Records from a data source
++++++++++

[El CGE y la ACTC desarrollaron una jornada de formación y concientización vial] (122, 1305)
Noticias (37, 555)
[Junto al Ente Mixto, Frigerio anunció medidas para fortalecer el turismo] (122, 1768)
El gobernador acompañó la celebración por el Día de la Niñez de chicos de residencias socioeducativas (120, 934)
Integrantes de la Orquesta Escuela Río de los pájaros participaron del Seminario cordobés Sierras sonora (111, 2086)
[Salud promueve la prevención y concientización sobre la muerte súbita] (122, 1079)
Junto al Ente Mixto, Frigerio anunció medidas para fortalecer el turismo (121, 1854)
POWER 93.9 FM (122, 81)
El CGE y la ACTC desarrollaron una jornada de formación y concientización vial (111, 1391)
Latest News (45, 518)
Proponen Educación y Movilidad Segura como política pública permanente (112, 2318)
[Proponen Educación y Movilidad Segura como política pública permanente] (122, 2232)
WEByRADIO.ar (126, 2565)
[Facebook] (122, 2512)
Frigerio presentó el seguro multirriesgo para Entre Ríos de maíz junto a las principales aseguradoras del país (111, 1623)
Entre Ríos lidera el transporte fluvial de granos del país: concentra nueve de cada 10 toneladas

++++++++++

The entries above hold a line with "Noticias (37, 555)" and a later line with "vial (111, 1391)". Write out exactly those lines and all lines between, nothing more.

* [Answer area]
Noticias (37, 555)
[Junto al Ente Mixto, Frigerio anunció medidas para fortalecer el turismo] (122, 1768)
El gobernador acompañó la celebración por el Día de la Niñez de chicos de residencias socioeducativas (120, 934)
Integrantes de la Orquesta Escuela Río de los pájaros participaron del Seminario cordobés Sierras sonora (111, 2086)
[Salud promueve la prevención y concientización sobre la muerte súbita] (122, 1079)
Junto al Ente Mixto, Frigerio anunció medidas para fortalecer el turismo (121, 1854)
POWER 93.9 FM (122, 81)
El CGE y la ACTC desarrollaron una jornada de formación y concientización vial (111, 1391)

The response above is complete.